Imagínate... is a studio album by the Puerto Rican boy band Menudo, released in 1994. The album featured the members Abel Talamántez, Alexis Grullón, Andy Blázquez, Ashley Ruiz and Ricky López, and is the second album recorded by this line-up.

==Songs and promotion==
While promoting the album in Peru, the song "Los Amigos y Las Amigas" was accused of plagiarism of the song "Los Patos y Las Patas" by singer Raúl Romero, a member of the group Los Nosequién y Los Nosecuántos. Edgardo Díaz, Menudo's manager, denied the accusations, stating that the term "plagiarism" was being misused, as the word "patas" was simply replaced with a synonym due to the pejorative use of the word "pato" in Puerto Rico.

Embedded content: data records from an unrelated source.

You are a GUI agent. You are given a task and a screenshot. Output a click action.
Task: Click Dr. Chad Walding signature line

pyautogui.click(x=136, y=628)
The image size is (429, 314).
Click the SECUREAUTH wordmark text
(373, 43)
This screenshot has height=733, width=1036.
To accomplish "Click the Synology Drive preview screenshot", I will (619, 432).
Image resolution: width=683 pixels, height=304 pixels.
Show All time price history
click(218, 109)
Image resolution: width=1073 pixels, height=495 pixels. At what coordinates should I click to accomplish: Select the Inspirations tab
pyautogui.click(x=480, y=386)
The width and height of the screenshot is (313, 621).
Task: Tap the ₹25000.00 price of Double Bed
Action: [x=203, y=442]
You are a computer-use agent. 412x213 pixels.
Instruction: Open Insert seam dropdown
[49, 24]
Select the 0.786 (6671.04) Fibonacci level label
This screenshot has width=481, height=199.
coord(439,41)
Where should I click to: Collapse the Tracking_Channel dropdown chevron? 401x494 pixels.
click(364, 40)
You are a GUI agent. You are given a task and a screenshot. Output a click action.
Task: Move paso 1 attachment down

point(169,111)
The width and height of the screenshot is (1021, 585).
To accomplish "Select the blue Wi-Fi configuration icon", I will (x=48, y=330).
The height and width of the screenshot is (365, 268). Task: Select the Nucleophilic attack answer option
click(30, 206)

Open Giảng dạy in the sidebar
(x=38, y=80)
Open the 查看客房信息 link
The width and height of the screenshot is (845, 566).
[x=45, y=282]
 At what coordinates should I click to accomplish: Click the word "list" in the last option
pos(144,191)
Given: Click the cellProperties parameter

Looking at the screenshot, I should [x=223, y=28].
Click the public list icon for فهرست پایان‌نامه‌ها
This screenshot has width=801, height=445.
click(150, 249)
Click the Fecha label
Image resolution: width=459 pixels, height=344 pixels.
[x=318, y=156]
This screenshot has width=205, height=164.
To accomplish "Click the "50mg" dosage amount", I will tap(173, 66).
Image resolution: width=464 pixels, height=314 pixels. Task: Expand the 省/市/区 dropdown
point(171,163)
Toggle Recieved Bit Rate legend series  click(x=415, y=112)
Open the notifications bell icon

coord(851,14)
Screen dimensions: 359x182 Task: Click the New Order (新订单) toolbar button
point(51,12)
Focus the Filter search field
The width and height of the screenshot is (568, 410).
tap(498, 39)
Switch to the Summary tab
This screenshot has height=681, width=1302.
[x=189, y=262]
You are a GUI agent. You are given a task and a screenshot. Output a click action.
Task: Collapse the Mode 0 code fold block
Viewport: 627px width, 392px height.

The Peruvian authorities banned the distribution and commercialization of the song. This decision was made after a resolution by INDECOPI, which pointed out similarities in the title and content of the songs. The record label Discos Hispánicos in Peru was also prevented from distributing the song. Díaz claimed the controversy was an attempt at self-promotion by the singer. Romero allegedly demanded $20,000 to lift the ban on the song, but the request was denied.

The song "Mil Ángeles" was composed as a tribute to the young Peruvian Cecilia Huamán, who died in 1993 during a concert by the band. The music, written by Rawy Torres and Edgardo Díaz, reflects the impact of this loss not only on the fans but also on the group members, who visited Cecilia's family and grave as a gesture of condolences. Inspired by a letter and the emotions the teenager carried with her to the concert, the lyrics express the eternity of pure love and the hope of reunion, also symbolizing the emotional connection between artists and their admirers.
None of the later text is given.